The creature needs to have the exact Alignment SUBTYPES as your Clerics Auras, and the Celestial and Fiendish creatures on the Summon Monster list do not add subtypes, so are not affected. Depending on your alignment, there are 1 to 5ish creatures on the entire 1-9 lists. If you are NG, your first monster this Feat will actually work on is the Astral Deva on Summon Monster 9.


Great advice from everyone. Our group consists of 2 newbies (me and another) and 2 more experienced gamers. I'm not quite sure how the more experienced gamers will react to me, newby, giving them some of the advice which has been offered here.

According to our GM, we often get hammered our first round because we have a general lack of perception in the group (except for rogue). Combine the lack of perception with the lack of tactics (full defense, readied actions, etc) and lack of AC for the paladin "meat shield" and that probably goes a long way to explaining why I start healing upfront.

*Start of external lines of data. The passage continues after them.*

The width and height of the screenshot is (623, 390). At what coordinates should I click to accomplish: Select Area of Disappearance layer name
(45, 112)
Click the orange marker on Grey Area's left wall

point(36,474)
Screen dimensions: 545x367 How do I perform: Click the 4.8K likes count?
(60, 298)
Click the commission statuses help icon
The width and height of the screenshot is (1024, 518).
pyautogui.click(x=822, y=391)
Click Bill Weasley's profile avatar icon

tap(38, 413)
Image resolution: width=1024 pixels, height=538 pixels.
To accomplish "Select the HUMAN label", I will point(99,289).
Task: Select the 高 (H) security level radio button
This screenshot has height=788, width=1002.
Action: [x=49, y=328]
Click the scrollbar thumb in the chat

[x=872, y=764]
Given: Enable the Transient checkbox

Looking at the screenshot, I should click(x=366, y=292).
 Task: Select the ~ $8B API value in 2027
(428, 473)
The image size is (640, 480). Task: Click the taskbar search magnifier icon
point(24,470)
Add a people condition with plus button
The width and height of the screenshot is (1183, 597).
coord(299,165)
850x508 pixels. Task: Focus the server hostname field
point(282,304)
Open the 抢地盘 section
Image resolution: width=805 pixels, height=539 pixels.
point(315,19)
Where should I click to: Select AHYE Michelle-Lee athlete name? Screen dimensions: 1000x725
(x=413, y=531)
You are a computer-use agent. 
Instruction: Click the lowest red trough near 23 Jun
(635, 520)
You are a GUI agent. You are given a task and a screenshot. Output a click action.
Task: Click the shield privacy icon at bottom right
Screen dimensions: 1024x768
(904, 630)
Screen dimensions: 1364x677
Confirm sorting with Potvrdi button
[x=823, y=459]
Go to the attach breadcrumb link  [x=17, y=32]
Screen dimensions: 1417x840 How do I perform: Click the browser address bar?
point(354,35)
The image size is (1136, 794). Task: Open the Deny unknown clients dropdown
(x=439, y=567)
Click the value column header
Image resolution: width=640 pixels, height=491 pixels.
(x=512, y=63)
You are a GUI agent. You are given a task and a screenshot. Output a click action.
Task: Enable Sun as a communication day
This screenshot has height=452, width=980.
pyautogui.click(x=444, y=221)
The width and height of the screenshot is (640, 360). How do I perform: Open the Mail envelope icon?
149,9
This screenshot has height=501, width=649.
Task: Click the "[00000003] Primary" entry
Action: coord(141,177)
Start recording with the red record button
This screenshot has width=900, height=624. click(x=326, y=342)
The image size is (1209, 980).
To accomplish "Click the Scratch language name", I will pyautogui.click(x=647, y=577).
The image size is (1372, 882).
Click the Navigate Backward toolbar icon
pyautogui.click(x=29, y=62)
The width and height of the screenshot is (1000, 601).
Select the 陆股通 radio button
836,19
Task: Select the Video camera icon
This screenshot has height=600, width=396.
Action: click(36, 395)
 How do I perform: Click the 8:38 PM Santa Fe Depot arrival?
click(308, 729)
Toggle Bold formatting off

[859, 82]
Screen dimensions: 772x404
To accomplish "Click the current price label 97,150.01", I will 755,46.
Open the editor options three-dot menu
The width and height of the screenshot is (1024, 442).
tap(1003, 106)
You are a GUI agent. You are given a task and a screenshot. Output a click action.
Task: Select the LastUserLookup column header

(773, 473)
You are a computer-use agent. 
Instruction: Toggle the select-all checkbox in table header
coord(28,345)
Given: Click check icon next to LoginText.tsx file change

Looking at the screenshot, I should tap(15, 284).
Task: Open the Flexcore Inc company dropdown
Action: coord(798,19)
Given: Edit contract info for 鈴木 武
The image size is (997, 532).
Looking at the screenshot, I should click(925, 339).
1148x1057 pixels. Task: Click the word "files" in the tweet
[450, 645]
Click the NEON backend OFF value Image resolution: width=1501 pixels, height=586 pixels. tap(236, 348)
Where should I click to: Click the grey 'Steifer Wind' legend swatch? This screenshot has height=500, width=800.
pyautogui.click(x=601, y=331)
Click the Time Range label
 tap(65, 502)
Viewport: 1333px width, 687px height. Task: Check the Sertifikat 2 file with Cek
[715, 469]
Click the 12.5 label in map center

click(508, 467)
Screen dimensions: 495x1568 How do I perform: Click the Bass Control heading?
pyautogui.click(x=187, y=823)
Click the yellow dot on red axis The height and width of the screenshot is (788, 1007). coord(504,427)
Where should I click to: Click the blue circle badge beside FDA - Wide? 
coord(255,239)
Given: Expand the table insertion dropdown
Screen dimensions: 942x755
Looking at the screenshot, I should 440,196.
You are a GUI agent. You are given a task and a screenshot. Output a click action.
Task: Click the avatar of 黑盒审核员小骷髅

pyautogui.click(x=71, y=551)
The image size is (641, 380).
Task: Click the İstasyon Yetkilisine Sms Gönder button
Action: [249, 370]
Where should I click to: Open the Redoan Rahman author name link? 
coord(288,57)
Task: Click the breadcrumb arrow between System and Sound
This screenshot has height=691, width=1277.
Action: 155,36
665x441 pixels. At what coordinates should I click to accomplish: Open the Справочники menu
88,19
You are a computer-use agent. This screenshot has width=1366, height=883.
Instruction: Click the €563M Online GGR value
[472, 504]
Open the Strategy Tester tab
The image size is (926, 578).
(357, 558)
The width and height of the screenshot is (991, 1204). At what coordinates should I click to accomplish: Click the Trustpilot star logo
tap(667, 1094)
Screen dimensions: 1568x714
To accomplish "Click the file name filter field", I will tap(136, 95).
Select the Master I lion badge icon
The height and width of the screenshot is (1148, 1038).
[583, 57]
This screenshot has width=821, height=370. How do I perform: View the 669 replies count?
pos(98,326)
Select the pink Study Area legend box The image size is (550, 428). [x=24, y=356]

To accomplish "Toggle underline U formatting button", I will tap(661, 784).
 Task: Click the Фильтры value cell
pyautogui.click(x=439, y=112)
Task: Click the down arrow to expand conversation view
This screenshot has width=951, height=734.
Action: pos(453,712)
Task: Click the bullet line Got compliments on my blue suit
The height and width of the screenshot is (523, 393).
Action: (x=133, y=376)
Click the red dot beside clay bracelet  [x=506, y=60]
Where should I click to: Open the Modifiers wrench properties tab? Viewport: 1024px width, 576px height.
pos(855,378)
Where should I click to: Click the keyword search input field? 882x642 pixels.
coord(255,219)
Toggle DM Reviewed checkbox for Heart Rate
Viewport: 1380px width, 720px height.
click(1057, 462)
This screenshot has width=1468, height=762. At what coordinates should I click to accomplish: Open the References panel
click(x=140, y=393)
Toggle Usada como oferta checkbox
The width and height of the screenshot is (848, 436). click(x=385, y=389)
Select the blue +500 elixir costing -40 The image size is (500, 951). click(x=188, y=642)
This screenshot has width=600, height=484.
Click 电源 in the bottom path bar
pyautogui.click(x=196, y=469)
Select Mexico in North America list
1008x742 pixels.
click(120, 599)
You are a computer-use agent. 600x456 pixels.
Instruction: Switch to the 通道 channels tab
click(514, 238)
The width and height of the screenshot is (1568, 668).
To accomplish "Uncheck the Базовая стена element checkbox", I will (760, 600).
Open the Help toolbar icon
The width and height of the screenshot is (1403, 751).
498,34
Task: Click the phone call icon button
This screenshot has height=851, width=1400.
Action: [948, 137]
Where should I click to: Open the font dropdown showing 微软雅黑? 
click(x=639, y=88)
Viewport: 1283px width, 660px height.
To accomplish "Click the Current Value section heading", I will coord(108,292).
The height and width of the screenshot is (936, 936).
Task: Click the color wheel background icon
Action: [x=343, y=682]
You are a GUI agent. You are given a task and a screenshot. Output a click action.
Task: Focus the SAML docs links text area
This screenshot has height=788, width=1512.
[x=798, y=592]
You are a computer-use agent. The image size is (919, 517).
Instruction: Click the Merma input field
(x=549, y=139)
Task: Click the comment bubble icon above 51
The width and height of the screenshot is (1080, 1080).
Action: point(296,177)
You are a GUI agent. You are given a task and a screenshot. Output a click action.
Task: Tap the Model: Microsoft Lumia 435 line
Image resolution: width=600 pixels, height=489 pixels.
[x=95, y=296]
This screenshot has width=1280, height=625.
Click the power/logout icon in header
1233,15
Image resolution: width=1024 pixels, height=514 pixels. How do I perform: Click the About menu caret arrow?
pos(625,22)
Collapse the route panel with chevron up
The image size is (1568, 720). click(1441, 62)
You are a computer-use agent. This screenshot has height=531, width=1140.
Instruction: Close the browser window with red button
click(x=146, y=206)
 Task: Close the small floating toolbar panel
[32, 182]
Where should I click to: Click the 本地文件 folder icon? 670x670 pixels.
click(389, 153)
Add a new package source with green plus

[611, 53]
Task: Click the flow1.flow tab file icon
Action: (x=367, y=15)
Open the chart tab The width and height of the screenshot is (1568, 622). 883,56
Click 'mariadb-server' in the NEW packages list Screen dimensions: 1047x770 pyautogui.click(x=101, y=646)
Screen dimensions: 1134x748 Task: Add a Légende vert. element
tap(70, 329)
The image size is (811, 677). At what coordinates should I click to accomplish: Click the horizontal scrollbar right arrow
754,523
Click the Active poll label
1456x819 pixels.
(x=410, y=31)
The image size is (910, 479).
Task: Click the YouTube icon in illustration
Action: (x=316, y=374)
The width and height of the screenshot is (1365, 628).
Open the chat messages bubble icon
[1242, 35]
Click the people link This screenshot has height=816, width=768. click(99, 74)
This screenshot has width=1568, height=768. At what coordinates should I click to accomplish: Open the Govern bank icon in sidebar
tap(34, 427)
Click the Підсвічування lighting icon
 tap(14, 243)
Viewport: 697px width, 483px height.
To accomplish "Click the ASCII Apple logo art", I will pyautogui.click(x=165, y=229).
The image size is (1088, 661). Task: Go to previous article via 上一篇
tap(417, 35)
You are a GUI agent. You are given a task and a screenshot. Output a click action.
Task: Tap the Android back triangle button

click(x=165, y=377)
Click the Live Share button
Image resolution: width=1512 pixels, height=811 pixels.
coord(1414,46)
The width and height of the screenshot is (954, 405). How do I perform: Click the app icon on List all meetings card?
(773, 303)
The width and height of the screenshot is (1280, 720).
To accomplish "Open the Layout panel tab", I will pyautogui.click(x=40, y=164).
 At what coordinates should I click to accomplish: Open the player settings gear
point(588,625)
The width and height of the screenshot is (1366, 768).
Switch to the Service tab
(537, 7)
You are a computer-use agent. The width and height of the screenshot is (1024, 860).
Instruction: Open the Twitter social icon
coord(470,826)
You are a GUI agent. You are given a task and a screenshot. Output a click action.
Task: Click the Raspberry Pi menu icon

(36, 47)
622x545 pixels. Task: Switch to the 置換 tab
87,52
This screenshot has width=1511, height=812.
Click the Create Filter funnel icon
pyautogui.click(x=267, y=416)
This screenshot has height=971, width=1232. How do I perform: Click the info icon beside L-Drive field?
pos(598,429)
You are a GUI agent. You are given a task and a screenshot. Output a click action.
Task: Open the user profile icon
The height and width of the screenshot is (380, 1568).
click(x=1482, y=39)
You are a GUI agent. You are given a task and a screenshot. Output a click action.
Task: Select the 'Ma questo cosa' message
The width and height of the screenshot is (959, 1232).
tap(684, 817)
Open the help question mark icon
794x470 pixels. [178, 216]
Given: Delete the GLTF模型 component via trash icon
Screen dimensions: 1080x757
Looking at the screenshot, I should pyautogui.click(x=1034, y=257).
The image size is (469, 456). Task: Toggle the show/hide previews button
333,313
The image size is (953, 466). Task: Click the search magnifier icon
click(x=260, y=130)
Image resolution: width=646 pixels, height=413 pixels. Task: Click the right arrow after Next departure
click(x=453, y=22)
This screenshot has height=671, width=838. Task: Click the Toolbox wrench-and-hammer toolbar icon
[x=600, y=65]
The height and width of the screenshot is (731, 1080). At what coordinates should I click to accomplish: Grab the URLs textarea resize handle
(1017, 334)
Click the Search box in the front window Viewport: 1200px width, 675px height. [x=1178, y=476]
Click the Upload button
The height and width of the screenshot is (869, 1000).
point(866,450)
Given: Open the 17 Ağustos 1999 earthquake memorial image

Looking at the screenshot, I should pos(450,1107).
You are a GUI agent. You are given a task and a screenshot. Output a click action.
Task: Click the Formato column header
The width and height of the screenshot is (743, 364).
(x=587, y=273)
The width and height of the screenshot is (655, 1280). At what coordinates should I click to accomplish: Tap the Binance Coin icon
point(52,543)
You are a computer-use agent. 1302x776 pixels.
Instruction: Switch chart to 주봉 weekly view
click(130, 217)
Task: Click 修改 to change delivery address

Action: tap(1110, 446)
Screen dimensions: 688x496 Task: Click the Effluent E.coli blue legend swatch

Hit points at leveling: we roll and the GM rolls and we get the option to take our roll or his roll (if we roll a 2, the odds are good that GM's is higher)
EDIT: GM's roll is secret unless and until we decide to take it

I generally channel when more than one ally is significantly down, and I do an individual heal (either with rod of reach or familiar) if only one ally is significantly down. Also have rod of extend and a "string of pearls" for barkskin all around.

Offensive spells (not party buffing) that I currently pack:
Chain of perdition
bestow curse
searing light
holy smite
debilitating portent
crusader's edge (for paladin; our campaign has been one full of evil outsiders)
major curse

I pack buffs and defense (Bear's endurance, shield, shield of faith) and things like shield other. I currently use shield other on my familiar (against the advice of my allies who think I should drop it all together). I used to use shield other on one of my allies, but that tended to get me almost killed.

My build:
Level: 9 (recently leveled)
HP: 68
AC: 21 (+2 breastplate, mithral buckler)
+1 long spear

STR: 14
DEX: 12
CON: 12 (includes belt constitution +2)
INT: 14 (includes headband of Int +2fly for familiar)
WIS: 21 (includes headband of Wis +4)
CHA: 20 (includes headband of Cha +2)

Domains:
Rune
Protection with subdomain of Defense

Note about feats:
Until recently I had improved channel and NOT quick channel as a feat. GM has allowed me to retool my feats. I have not, as yet, used the quick channel feat in a gaming session.

Feats:
1) selective channel
1) skill focus: knowledge arcana
1) scribe scroll
3) eldrich heritage
5) quick channel
7) craft wondrous item
9) improved familiar


Here is a feat that lets you do some minor healing when casing a flame descriptor spell. Use it early and top off players while damaging foes. You might even be able to use it with you Blast Rune power from the rune domain (with GM's approval).

Glorious Heat
When you cast divine fire spells, their heat empowers nearby allies.
Prerequisites: ability to cast divine spells, caster level 5th.
Benefit: When you cast a divine spell with the fire descriptor, choose a single ally within 30 feet that you can see. That ally heals half your level in hit points, and gains a +1 morale bonus on attack rolls until the end of its next turn.

Unofficially Corrected Text: That ally heals a number of hit points equal to the level of the spell cast and gains a +1 morale bonus on attack rolls until the end of its next turn.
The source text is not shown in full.